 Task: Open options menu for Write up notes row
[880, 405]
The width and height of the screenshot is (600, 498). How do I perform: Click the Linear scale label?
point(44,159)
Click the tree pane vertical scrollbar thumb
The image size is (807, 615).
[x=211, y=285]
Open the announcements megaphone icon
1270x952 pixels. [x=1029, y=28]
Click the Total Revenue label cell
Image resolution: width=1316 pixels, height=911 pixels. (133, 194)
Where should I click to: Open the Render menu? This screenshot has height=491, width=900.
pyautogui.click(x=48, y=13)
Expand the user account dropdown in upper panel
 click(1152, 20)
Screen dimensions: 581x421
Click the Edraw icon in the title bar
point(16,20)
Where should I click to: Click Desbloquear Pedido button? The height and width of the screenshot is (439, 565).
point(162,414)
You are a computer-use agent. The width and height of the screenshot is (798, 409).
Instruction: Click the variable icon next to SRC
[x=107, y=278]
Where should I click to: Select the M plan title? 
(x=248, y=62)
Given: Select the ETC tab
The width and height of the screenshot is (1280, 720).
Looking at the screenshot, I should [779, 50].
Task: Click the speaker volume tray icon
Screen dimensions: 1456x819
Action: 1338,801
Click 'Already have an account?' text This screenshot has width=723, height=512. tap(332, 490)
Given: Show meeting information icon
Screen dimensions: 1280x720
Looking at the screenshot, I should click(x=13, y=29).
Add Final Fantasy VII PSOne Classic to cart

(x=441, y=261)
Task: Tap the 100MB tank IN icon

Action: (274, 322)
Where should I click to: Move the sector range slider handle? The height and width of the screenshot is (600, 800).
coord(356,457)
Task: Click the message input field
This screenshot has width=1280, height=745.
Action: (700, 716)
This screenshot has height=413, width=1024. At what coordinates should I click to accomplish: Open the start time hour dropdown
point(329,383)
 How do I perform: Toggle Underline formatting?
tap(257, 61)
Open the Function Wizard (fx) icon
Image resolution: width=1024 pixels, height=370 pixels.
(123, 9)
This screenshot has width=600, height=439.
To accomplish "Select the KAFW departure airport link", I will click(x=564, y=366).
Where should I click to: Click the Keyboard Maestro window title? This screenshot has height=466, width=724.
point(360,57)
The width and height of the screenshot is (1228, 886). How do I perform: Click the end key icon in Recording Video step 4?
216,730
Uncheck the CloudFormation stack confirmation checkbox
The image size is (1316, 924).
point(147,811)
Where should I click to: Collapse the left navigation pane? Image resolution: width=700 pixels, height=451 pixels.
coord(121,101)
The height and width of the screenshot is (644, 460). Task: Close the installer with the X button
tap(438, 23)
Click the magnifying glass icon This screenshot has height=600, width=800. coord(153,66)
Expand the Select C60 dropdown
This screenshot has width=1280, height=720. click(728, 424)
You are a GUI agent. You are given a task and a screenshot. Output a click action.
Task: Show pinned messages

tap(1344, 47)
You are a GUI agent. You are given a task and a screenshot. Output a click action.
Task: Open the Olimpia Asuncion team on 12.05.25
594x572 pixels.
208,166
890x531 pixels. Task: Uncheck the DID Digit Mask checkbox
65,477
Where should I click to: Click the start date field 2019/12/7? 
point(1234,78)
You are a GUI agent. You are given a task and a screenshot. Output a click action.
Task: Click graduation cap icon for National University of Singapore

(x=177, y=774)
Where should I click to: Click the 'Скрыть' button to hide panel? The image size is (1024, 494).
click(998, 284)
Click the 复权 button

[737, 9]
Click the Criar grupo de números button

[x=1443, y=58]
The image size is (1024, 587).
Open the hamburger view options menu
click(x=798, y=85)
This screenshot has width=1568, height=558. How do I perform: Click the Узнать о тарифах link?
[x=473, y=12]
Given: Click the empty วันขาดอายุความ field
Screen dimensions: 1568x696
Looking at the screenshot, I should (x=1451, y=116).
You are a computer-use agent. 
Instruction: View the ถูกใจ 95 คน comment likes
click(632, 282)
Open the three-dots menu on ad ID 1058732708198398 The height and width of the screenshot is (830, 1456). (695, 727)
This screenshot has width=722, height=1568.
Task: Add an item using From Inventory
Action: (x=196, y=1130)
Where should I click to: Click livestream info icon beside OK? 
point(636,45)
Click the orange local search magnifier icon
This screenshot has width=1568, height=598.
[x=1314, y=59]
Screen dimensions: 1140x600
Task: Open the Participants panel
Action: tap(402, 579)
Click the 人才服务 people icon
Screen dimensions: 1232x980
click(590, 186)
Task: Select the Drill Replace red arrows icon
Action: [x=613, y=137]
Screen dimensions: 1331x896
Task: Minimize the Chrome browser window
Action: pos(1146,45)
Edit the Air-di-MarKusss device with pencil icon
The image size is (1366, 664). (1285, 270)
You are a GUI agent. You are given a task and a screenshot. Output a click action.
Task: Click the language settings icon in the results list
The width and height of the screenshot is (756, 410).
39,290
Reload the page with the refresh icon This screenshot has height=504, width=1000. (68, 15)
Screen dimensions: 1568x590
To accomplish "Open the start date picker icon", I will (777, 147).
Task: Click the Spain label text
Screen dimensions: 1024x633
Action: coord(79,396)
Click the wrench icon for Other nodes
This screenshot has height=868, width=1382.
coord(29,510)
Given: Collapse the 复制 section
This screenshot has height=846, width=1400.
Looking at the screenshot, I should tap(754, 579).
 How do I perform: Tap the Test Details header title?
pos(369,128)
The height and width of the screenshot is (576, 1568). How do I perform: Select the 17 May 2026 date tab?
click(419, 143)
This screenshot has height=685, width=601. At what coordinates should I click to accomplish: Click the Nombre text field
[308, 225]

—————

■ Required action
Nothing in the records may be left out; copy them all exactly.

■ Task response
 Task: Open options menu for Write up notes row
[880, 405]
The width and height of the screenshot is (600, 498). How do I perform: Click the Linear scale label?
point(44,159)
Click the tree pane vertical scrollbar thumb
The image size is (807, 615).
[x=211, y=285]
Open the announcements megaphone icon
1270x952 pixels. [x=1029, y=28]
Click the Total Revenue label cell
Image resolution: width=1316 pixels, height=911 pixels. (133, 194)
Where should I click to: Open the Render menu? This screenshot has height=491, width=900.
pyautogui.click(x=48, y=13)
Expand the user account dropdown in upper panel
 click(1152, 20)
Screen dimensions: 581x421
Click the Edraw icon in the title bar
point(16,20)
Where should I click to: Click Desbloquear Pedido button? The height and width of the screenshot is (439, 565).
point(162,414)
You are a computer-use agent. The width and height of the screenshot is (798, 409).
Instruction: Click the variable icon next to SRC
[x=107, y=278]
Where should I click to: Select the M plan title? 
(x=248, y=62)
Given: Select the ETC tab
The width and height of the screenshot is (1280, 720).
Looking at the screenshot, I should [779, 50].
Task: Click the speaker volume tray icon
Screen dimensions: 1456x819
Action: 1338,801
Click 'Already have an account?' text This screenshot has width=723, height=512. tap(332, 490)
Given: Show meeting information icon
Screen dimensions: 1280x720
Looking at the screenshot, I should click(x=13, y=29).
Add Final Fantasy VII PSOne Classic to cart

(x=441, y=261)
Task: Tap the 100MB tank IN icon

Action: (274, 322)
Where should I click to: Move the sector range slider handle? The height and width of the screenshot is (600, 800).
coord(356,457)
Task: Click the message input field
This screenshot has width=1280, height=745.
Action: (700, 716)
This screenshot has height=413, width=1024. At what coordinates should I click to accomplish: Open the start time hour dropdown
point(329,383)
 How do I perform: Toggle Underline formatting?
tap(257, 61)
Open the Function Wizard (fx) icon
Image resolution: width=1024 pixels, height=370 pixels.
(123, 9)
This screenshot has width=600, height=439.
To accomplish "Select the KAFW departure airport link", I will click(x=564, y=366).
Where should I click to: Click the Keyboard Maestro window title? This screenshot has height=466, width=724.
point(360,57)
The width and height of the screenshot is (1228, 886). How do I perform: Click the end key icon in Recording Video step 4?
216,730
Uncheck the CloudFormation stack confirmation checkbox
The image size is (1316, 924).
point(147,811)
Where should I click to: Collapse the left navigation pane? Image resolution: width=700 pixels, height=451 pixels.
coord(121,101)
The height and width of the screenshot is (644, 460). Task: Close the installer with the X button
tap(438, 23)
Click the magnifying glass icon This screenshot has height=600, width=800. coord(153,66)
Expand the Select C60 dropdown
This screenshot has width=1280, height=720. click(728, 424)
You are a GUI agent. You are given a task and a screenshot. Output a click action.
Task: Show pinned messages

tap(1344, 47)
You are a GUI agent. You are given a task and a screenshot. Output a click action.
Task: Open the Olimpia Asuncion team on 12.05.25
594x572 pixels.
208,166
890x531 pixels. Task: Uncheck the DID Digit Mask checkbox
65,477
Where should I click to: Click the start date field 2019/12/7? 
point(1234,78)
You are a GUI agent. You are given a task and a screenshot. Output a click action.
Task: Click graduation cap icon for National University of Singapore

(x=177, y=774)
Where should I click to: Click the 'Скрыть' button to hide panel? The image size is (1024, 494).
click(998, 284)
Click the 复权 button

[737, 9]
Click the Criar grupo de números button

[x=1443, y=58]
The image size is (1024, 587).
Open the hamburger view options menu
click(x=798, y=85)
This screenshot has width=1568, height=558. How do I perform: Click the Узнать о тарифах link?
[x=473, y=12]
Given: Click the empty วันขาดอายุความ field
Screen dimensions: 1568x696
Looking at the screenshot, I should (x=1451, y=116).
You are a computer-use agent. 
Instruction: View the ถูกใจ 95 คน comment likes
click(632, 282)
Open the three-dots menu on ad ID 1058732708198398 The height and width of the screenshot is (830, 1456). (695, 727)
This screenshot has width=722, height=1568.
Task: Add an item using From Inventory
Action: (x=196, y=1130)
Where should I click to: Click livestream info icon beside OK? 
point(636,45)
Click the orange local search magnifier icon
This screenshot has width=1568, height=598.
[x=1314, y=59]
Screen dimensions: 1140x600
Task: Open the Participants panel
Action: tap(402, 579)
Click the 人才服务 people icon
Screen dimensions: 1232x980
click(590, 186)
Task: Select the Drill Replace red arrows icon
Action: [x=613, y=137]
Screen dimensions: 1331x896
Task: Minimize the Chrome browser window
Action: pos(1146,45)
Edit the Air-di-MarKusss device with pencil icon
The image size is (1366, 664). (1285, 270)
You are a GUI agent. You are given a task and a screenshot. Output a click action.
Task: Click the language settings icon in the results list
The width and height of the screenshot is (756, 410).
39,290
Reload the page with the refresh icon This screenshot has height=504, width=1000. (68, 15)
Screen dimensions: 1568x590
To accomplish "Open the start date picker icon", I will (777, 147).
Task: Click the Spain label text
Screen dimensions: 1024x633
Action: coord(79,396)
Click the wrench icon for Other nodes
This screenshot has height=868, width=1382.
coord(29,510)
Given: Collapse the 复制 section
This screenshot has height=846, width=1400.
Looking at the screenshot, I should tap(754, 579).
 How do I perform: Tap the Test Details header title?
pos(369,128)
The height and width of the screenshot is (576, 1568). How do I perform: Select the 17 May 2026 date tab?
click(419, 143)
This screenshot has height=685, width=601. At what coordinates should I click to accomplish: Click the Nombre text field
[308, 225]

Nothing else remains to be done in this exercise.